É uma doença caracterizada por sangramentos que podem ser apenas após traumas (cirurgias/ extrações) ou espontâneos (hematomas/ fluxo menstrual intenso/sangramento articular) nas formas mais graves.
Foi descrita em 1926, por Eric von Willebrand, como uma doença hereditária em membros de uma família proveniente da ilha de Föglö, localizada entre a Finlândia e a Suécia.
A doença de von Willebrand apresenta uma deficiência quantitativa e/ou qualitativa do fator de von Willebrand (VWF – von Willebrand Factor),
Uma classificação simplificada da doença, proposta em 1994, enfatiza as diferenças nos mecanismos fisiopatológicos que levam a cada apresentação clínica da doença:
- Defeitos quantitativos:
- Deficiência parcial (DvW tipo 1) 60-80% com transmissão autossômica dominante
- Deficiência total (DvW tipo 3) 5-20% com transmissão autossômica recessiva
- Defeitos qualitativos:
- (DvW tipo 2) 7-30% são divididos em:
- 2A – 30% com transmissão autossômica dominante (diminuição da função dependente de plaqueta na ausência de multímeros de alto peso molecular)
- 2B – 28% com transmissão autossômica dominante (aumento da afinidade pela GPIb plaquetária)
- 2M – 8% (diminuição da função dependente de plaqueta na presença de multímeros de alto peso)
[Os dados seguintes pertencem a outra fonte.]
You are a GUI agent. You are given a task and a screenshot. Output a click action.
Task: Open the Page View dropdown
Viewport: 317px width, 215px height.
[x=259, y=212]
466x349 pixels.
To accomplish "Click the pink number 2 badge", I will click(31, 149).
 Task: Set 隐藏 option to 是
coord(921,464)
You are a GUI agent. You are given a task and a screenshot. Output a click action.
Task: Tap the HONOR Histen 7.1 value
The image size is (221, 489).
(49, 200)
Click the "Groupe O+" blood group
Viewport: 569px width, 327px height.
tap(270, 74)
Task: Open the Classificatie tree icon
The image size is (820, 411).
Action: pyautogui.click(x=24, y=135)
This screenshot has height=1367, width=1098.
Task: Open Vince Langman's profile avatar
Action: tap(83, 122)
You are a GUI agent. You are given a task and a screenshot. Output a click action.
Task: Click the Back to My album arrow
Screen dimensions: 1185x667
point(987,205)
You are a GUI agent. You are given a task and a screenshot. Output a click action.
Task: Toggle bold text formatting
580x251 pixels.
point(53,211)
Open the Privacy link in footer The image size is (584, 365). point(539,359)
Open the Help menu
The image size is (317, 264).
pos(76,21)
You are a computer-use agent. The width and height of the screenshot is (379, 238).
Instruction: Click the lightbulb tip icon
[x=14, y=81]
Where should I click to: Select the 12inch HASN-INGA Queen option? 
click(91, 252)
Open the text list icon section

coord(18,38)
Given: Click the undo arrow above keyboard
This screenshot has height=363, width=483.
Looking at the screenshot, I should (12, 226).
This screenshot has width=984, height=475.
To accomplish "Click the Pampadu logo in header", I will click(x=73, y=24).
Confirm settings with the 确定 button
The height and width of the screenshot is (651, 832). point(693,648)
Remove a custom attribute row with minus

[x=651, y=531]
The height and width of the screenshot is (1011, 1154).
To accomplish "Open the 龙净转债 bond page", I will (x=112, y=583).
- 2N – 34% com transmissão autossômica recessiva (diminuição da afinidade do VWF pelo FVIII).
Testes de Triagem
- TTPA
- Tempo de sangramento
- Tempo de trombina
- Contagem plaquetária
Testes Confirmatórios
- FvW:Ag
- F vWR:Co
- Dosagem do FVIII
- Adesão plaquetária por ristocetina (RIPA)
- FvW B:Co (ligação ao colágeno)
Testes Complementares
- Multímeros de vWF
Se não há história familiar ou pessoal prévia de sangramento em determinado paciente, podemos inferir que a doença foi adquirida, nesses casos devemos pesquisar doenças malignas (principalmente doenças linfo e mieloproliferativas) ou doenças auto-imunes.